Rural Felicity Plantation was a plantation, occupying around 1300 acres of land, in Camden County, Province of Georgia. Located on the southern banks of the Little Satilla River, it was given by the State of Georgia to John Hais Hardee Sr. in 1787 for his distinguished service during the American Revolutionary War. He was one of the first burials there, upon his death in 1809, aged 61.

A family burial ground, which has come to be known as the Hull Cemetery, exists on the property. (Joseph Hull, who lived in nearby Little York, married Sarah Hardee, the sister of physician John Hais Hardee Jr., who was born in 1803. Hull was buried in the cemetery after his death in 1865, four years after his wife.)

Lieutenant general William J. Hardee was born at the plantation house in 1815.

The 1830 Camden County census indicated that John Hais Hardee Jr. and his sons, Thomas Ellis and Noble Hardee (brothers of William), owned 114 slaves. Upon the death of John Jr. in 1838, another of his sons, George Washington Hardee, took over the running of the plantation until the death of his mother, Sarah, in 1848, after which he moved across the nearby state line to Florida.

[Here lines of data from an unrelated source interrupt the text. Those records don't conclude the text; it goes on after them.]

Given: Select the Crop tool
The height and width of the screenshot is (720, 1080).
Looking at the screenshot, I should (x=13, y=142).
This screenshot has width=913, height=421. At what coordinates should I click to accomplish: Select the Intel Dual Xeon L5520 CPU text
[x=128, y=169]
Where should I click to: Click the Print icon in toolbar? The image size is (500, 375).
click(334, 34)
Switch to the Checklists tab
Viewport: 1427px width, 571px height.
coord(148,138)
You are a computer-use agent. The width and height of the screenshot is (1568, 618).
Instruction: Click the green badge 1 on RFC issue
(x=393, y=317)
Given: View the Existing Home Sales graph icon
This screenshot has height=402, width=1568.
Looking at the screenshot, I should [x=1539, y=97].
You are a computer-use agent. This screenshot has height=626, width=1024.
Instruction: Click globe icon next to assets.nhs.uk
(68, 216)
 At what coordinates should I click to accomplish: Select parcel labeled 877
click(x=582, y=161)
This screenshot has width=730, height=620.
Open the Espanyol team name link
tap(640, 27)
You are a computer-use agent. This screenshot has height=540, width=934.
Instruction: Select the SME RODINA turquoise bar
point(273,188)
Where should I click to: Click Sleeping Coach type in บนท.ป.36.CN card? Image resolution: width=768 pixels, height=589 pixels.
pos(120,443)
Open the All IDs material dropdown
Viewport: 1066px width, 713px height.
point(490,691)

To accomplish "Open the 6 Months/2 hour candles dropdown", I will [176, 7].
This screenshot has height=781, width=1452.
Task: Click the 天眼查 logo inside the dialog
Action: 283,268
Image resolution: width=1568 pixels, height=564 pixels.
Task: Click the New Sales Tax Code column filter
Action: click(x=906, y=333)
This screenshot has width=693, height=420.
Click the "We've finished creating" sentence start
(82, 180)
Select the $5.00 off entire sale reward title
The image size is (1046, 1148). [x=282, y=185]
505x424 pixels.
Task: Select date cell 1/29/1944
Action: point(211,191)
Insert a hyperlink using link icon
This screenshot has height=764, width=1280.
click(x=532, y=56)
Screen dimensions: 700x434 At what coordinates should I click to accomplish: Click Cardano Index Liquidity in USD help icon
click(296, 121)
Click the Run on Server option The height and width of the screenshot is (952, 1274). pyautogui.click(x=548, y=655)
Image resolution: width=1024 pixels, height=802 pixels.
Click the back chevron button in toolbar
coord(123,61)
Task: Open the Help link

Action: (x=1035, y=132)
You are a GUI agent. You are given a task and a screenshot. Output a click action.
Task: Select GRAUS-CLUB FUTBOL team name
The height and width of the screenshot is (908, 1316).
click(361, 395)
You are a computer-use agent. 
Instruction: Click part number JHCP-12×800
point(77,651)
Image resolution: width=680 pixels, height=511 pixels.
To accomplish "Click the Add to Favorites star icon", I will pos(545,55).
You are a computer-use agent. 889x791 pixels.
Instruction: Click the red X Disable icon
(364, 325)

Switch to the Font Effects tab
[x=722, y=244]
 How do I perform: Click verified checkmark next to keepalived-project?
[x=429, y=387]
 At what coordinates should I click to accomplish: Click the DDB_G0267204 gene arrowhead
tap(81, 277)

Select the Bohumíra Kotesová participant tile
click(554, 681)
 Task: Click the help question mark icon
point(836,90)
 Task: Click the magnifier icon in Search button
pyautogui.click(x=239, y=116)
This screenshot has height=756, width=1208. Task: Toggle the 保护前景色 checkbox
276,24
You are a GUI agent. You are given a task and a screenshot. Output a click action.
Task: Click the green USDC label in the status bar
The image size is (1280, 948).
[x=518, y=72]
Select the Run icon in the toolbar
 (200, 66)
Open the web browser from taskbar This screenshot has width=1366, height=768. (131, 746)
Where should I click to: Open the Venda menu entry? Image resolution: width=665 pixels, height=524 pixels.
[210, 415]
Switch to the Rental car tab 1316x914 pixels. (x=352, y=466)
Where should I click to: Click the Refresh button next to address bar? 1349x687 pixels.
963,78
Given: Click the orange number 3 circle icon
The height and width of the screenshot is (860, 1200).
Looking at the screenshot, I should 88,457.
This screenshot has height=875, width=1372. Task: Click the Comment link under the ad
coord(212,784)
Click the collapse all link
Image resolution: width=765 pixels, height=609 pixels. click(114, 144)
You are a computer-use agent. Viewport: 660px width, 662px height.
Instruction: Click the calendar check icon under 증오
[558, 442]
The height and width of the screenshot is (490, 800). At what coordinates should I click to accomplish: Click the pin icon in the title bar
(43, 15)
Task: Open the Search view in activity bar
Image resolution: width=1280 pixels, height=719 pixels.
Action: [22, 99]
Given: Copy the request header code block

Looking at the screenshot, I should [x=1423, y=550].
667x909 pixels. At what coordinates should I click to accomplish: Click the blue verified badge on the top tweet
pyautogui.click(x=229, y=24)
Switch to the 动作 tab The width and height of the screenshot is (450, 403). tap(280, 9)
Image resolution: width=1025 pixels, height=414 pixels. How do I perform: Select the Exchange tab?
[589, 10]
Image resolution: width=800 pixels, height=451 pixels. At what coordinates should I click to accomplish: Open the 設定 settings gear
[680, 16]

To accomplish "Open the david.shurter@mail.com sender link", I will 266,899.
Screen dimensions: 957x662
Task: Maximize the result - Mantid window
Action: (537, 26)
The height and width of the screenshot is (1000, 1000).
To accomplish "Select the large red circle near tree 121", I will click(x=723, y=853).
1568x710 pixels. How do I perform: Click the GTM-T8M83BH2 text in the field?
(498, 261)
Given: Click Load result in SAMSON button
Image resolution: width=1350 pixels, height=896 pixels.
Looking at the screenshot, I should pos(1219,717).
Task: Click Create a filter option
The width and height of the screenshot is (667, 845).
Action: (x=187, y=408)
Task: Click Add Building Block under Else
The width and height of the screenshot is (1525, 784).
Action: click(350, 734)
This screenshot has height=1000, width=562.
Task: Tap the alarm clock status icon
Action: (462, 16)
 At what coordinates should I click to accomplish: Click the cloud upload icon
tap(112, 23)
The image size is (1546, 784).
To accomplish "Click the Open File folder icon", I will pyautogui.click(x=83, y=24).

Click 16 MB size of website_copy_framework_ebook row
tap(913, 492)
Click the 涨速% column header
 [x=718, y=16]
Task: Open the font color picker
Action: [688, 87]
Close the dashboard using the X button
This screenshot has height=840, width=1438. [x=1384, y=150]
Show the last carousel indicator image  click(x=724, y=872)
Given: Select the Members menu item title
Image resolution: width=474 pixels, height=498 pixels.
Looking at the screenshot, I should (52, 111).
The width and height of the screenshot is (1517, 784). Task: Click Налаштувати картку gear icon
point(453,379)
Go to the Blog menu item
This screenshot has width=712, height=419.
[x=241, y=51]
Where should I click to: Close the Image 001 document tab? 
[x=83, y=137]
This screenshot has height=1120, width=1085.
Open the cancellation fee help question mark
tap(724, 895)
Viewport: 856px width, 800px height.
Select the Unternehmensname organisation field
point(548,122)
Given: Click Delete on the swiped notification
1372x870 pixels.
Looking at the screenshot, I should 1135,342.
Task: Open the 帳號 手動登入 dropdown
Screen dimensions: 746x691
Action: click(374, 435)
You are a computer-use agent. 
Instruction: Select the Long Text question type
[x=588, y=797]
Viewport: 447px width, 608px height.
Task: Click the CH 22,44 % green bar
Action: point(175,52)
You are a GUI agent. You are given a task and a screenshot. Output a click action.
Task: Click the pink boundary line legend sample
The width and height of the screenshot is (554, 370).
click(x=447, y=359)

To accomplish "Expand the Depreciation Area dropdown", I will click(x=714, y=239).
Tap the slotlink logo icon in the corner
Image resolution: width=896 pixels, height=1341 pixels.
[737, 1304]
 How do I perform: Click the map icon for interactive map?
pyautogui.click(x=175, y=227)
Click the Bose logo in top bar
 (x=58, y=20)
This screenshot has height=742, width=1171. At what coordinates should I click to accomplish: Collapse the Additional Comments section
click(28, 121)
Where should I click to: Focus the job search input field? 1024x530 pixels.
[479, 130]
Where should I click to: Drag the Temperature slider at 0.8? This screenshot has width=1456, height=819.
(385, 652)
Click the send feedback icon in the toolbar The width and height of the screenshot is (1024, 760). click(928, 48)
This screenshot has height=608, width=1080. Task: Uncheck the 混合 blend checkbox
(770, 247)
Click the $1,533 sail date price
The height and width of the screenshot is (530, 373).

Charles Seton Henry Hardee, another grandson of John Jr. and Sarah, visited his grandparents at the plantation, where he was born in 1830, several times during his childhood. He documented them in his memoir Reminiscences of Charles Seton Henry Hardee, which was published by his granddaughter after his death in 1927. His father, John, was buried at the plantation upon his death, aged 32, in 1835.

"At the first bend of the stair case, 'in the house where I was born' at Rural Felicity, stood a Grandfather Clock about six feet high," wrote Hardee. "It was a source of never failing delight to me to watch the measured swing of its long pendulum and listen to its loud ticking, as it marked the rapid flight of time by seconds, minutes and hours."

At the rear of the house was a piazza that ran almost the entire width of the house. It looked northward "over an almost boundless continuity of marsh, with the Little Satilla River gleaming brightly in the sunshine in the distance." Rowboats travelling to or from Brunswick, Georgia, "about ten miles from Rural Felicity, in a northerly direction, had to cross over the Little Satilla."

A 16-year-old Hardee's final visit to the plantation occurred in 1846. His grandmother was living with George Washington Hardee, his uncle, who was "thirty-three years old at the time and unmarried."